Actually, I'd prefer a nice looking oak hardwood cabinet and canopy. It would match the trim in my house and would look nice there. However, I'm not sure I have the tools or skill or know-how to construct my own and be satisfied with it (my 125g stand was functional and looked just OK but I was not entirely happy with the end result) and buying new is expensive. I could get lucky and find a craigslist deal for the tank, stand, and canopy I'm looking for, but over the past few months in all craigslist locations in and near routes I often travel, I've only come across a couple of these tanks listed, so I'm not holding my breath. Not to mention to get the height I want (counter-height, 37") I need to either build myself or find someone to build me one.

*cantrell00*
The wife doesn't really want fish tanks at all, but she allows me to have my hobby as long as I don't take over the whole place . As long as it looks nice, no matter what arrangement I come up with, she's already ok with me putting a tank on that wall.


----------



## cantrell00 (Oct 30, 2010)

Rhinox said:


> *PfunMo*
> That looks really nice and is kinda what I had in mind. In my case since my wall is about the length of the tank, the gap would be obvious. I would prefer to spackle and paint over the gap. The only physical connecting to the wall would maybe be a few screws up each side to stabilize the stand in hopes of preventing cracks forming where I spackled over the joints. Wouldn't really be too much to repair if I have to tear it down and move, although the stand would basically be scrap since its being designed for that specific location and not to just sit anywhere with the tank on top. We don't plan on going anywhere for a long while, but its still a consideration.
> 
> Actually, I'd prefer a nice looking oak hardwood cabinet and canopy. It would match the trim in my house and would look nice there. However, I'm not sure I have the tools or skill or know-how to construct my own and be satisfied with it (my 125g stand was functional and looked just OK but I was not entirely happy with the end result) and buying new is expensive. I could get lucky and find a craigslist deal for the tank, stand, and canopy I'm looking for, but over the past few months in all craigslist locations in and near routes I often travel, I've only come across a couple of these tanks listed, so I'm not holding my breath. Not to mention to get the height I want (counter-height, 37") I need to either build myself or find someone to build me one.
> ...


Sounds like my wife. I am more hard headed than she is though...


----------



## Rhinox (Sep 10, 2009)

So.... this project is cancelled. Decided to pick up a 90 with oak stand and canopy from craigslist. Figured i might as well save the $$$ for the real project in the basement.


----------



## Rhinox (Sep 10, 2009)

And here's the pics



















I'm happy with that. Its done, and for a lot cheaper than building a wall/stand and tank that I was going to put there.

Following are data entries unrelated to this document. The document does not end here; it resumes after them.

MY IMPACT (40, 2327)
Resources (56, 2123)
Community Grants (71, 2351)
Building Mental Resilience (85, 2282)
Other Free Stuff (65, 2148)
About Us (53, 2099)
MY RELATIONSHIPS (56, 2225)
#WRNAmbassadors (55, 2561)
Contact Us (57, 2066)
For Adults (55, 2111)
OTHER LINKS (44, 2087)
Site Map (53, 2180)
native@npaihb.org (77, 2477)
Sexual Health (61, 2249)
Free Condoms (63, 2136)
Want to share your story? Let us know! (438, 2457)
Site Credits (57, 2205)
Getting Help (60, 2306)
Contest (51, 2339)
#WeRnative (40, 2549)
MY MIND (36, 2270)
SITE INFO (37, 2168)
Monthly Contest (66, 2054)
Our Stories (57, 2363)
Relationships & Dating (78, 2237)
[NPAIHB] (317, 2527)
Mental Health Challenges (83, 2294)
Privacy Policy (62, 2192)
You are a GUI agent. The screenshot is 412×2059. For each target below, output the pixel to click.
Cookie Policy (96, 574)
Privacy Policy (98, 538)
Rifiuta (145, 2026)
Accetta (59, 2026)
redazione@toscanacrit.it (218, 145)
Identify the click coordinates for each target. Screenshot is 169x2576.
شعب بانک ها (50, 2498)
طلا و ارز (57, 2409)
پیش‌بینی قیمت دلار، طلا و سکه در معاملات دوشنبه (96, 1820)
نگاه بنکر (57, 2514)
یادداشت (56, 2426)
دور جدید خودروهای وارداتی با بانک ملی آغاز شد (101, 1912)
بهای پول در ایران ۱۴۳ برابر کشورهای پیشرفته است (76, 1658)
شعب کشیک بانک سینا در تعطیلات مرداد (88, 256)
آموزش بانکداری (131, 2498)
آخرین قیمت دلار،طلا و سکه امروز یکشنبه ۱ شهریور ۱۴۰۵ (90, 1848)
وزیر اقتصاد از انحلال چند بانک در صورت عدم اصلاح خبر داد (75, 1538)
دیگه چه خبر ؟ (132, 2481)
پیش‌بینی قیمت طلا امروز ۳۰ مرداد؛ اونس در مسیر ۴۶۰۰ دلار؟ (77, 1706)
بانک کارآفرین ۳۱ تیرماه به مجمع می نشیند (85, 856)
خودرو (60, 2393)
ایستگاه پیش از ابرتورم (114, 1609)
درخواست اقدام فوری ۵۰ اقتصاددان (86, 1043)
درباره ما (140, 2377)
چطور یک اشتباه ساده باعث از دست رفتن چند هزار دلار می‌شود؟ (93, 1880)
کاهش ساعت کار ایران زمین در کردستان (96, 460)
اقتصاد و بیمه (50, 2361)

Now to start planning the basement :fish:


----------



## cantrell00 (Oct 30, 2010)

That is a beautiful stand & canopy. It appears to be maple?

You made the right decision... It would have had to be a much larger aquarium to warrant building a wall, IMO

The cost per gallon ratio would have been through the roof..


----------



## Rhinox (Sep 10, 2009)

It was listed as oak, but I really don't know what wood it is. The real color of it is closer to the first pic than the second. I got the stand and canopy, tank, glass tops for the tank and tinted glass tops for the top of the canopy, and lights. All I really cared was that it looked really nice and was very close to matching the color of the trim throughout my house.

My fish seemed really happy to be in it though. Not quite the 125g they were used to, but a big improvement over the bare 55g I've been keeping them in for the last 2 months. They're used to getting moved around by this point. They of course spent some time pacing, but they swam right up to me looking to be fed almost instantly after I moved them in, and followed me back and forth when I walked past the tank. They're swimming around with so much more energy than they have been. Makes me feel really glad I got them in there now instead of waiting another month or more trying to build something. 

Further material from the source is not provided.